In the late 1930s there were very few cricketing autobiographies around and, Jack Hobbs and WG Grace apart, no cricketer had published one before the end of his playing career. That a cricketer should write such a book less than three years after his debut would be a bit of a stretch today, but in the inter war years it must have seemed absurd. But Bradman spent most of his life being the exception that proved the rule, and the autobiography race was no different.

Don Bradman’s Book appeared in 1930 after that remarkable English summer in which Bradman scored 974 runs in seven Test innings. It is true that there was some technical advice as well, but in addition Bradman also wrote the story of his life to that date and, largely, refused to allow any editing of the text he provided.

Did Pollock have a further autobiography in mind all along? I would be surprised if not, but in any event so well did Pollock and Bradman eventually get on that towards the end of the series Pollock was invited to Bradman’s home and left with a gentleman’s agreement that Pollock had two months in which to put together a book contract.

In the event Pollock had no trouble in putting a deal together. The News of the World wanted to serialise the story and Stanley Paul to publish the book. The newspaper agreed to pay Pollock £1,000 to write the book, presumably plus expenses. Today’s equivalent would be around £70,000. Bradman, naturally, negotiated his own price and all that Pollock would say on that subject was that it was a lot more than I got, and quite rightly too. Part of the reason for that comment was, no doubt, because when Pollock arrived in Australia in the 1937/38 summer he was greeted by a Bradman who had already written a large part of the book. My Cricketing Life was published in July 1938, part way through that summer’s Ashes series.

In 1938/39 Pollock spent a third English winter in the southern hemisphere when he accompanied Walter Hammond’s England side to South Africa. In recent years two books have emerged on that series, which culminated in the infamous ‘timeless test’ that had to be left drawn after nine days play in order to facilitate the English team being able to rendezvous with the ship due to take them home. Before 1997 however there was nothing on the last cricket tour of the inter war period other than Pollock’s final book, Talking of Cricket which, published in 1941, contained amongst its nineteen chapters one entitled Nine Days’ Wonder. It was, by a distance, the longest of the nineteen and for once Pollock’s writing was a straightforward report of a game of cricket, and a very good one as well.
○ ○ ○ ○ ○
→ What to do
1 - In the passage on Bradman and Pollock, how much did the News of the World agree to pay Pollock to write the book?
2 - Please sum up the passage on Bradman and Pollock in two sentences.
3 - Write what follows the last sentence of the passage on Bradman and Pollock.

→ Excerpted records
○ ○ ○ ○ ○
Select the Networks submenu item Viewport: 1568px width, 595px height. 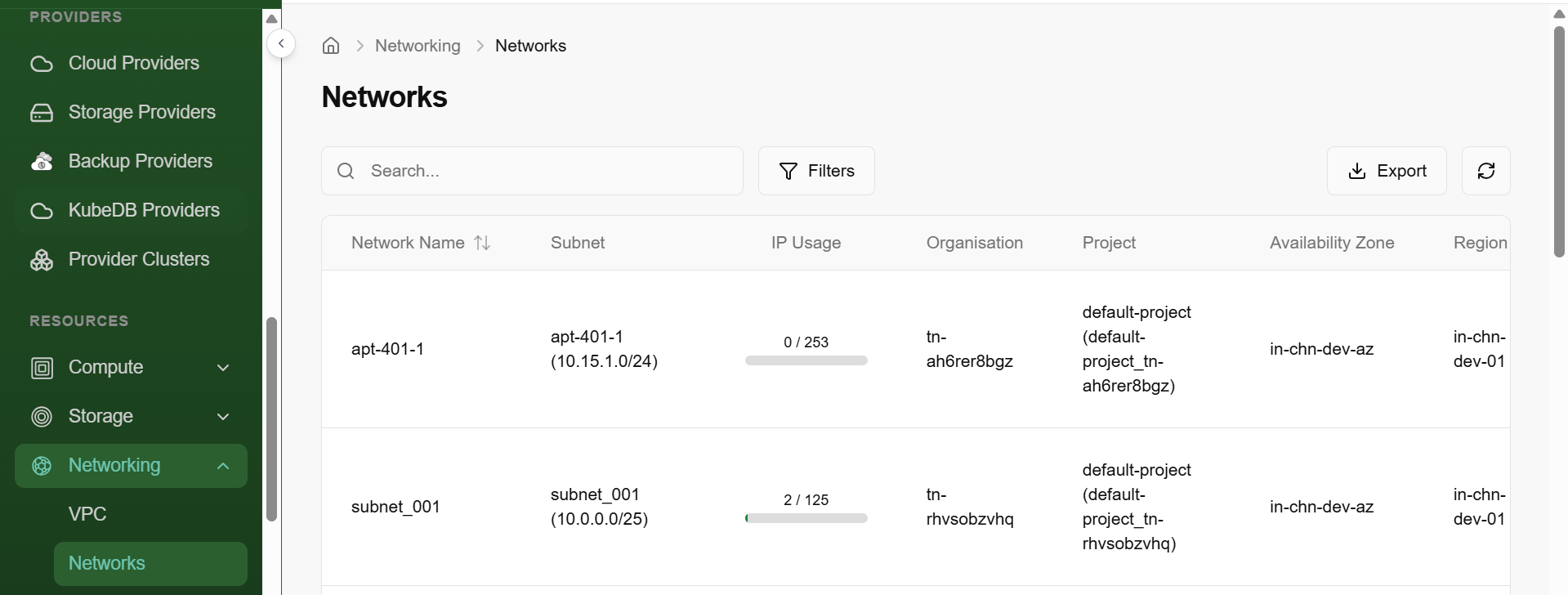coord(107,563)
○ ○ ○ ○ ○
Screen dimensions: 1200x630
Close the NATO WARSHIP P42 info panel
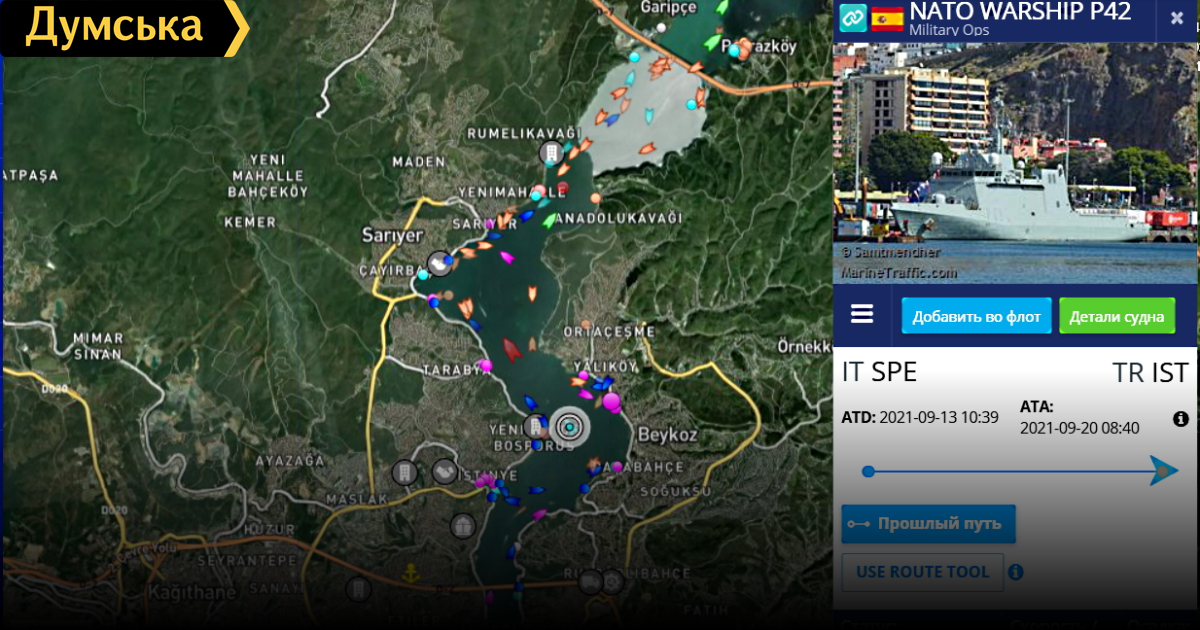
○ ○ ○ ○ ○
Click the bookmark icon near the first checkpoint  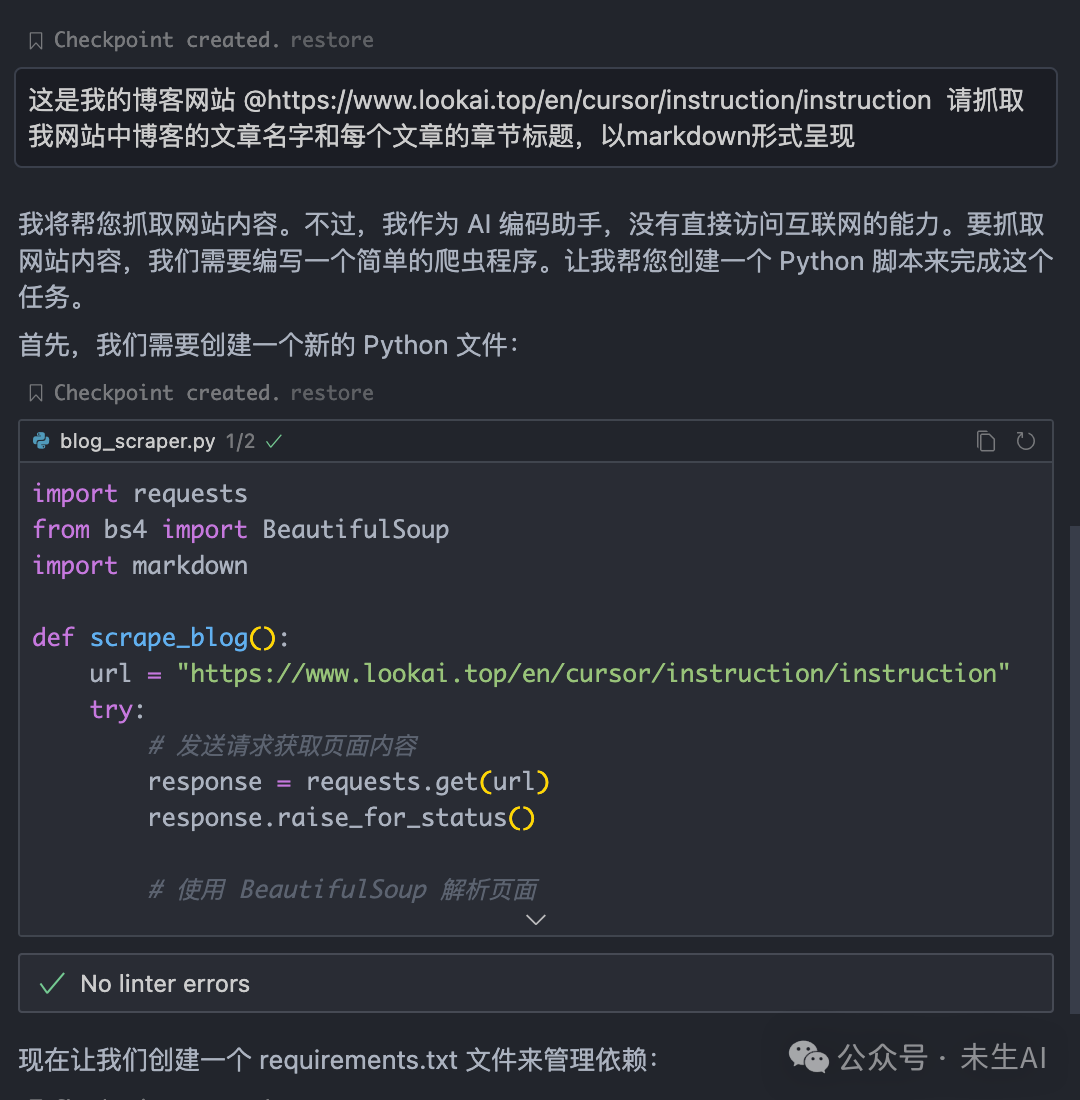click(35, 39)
○ ○ ○ ○ ○
→ Replies
1 - £1,000, presumably plus expenses.

2 - Although cricketing autobiographies were rare before the late 1930s, Bradman published Don Bradman's Book in 1930 and then, after agreeing a deal with Pollock, My Cricketing Life in July 1938. Pollock later toured South Africa with Walter Hammond's England side in 1938/39, and his book Talking of Cricket included a long, straightforward report of the drawn "timeless test."

3 -
As for the eighteen briefer chapters in Talking About Cricket the clue is in the title. Conversational in nature there are many anecdotes from Pollock alongside his impressions of the game over a lifetime of watching the all time greats. There are also a few autobiographical snippets, although those are always incidental to the main thrust of the essays in which they appear.

Despite being 57 when the Second World War broke out Pollock still joined up, this time being a Squadron Leader in the RAF Reserve whose role was in public relations at the Air Ministry. Sadly he did not live to see peace return, and died at home in Worthing in October 1944. The only obituary I have found that gives any insight into his personality appeared in The Stage, and described Pollock as though outwardly grave, he was a warm hearted companion, rich in humour and humanity, and a loyal friend. Cricket was not merely a game with him but a faith, as readers of his charming book Talking About Cricket will know before adding, perhaps not surprisingly given that The Stage was the weekly journal of the entertainment industry; his theatrical work was more professional, but he was a sound and kindly critic.

Comments

I am William Pollok’s niece and am looking for as much information zbout him and his wife Mercia Gregori nee McGlochlin as I can find.. My Father, Reginald was Williams youngest brother.
Jean Pollock.

Comment by Jean Pollock | 4:20pm GMT 8 December 2021

They are.my great grandparents. My grandmother Thérèse, is their daughter.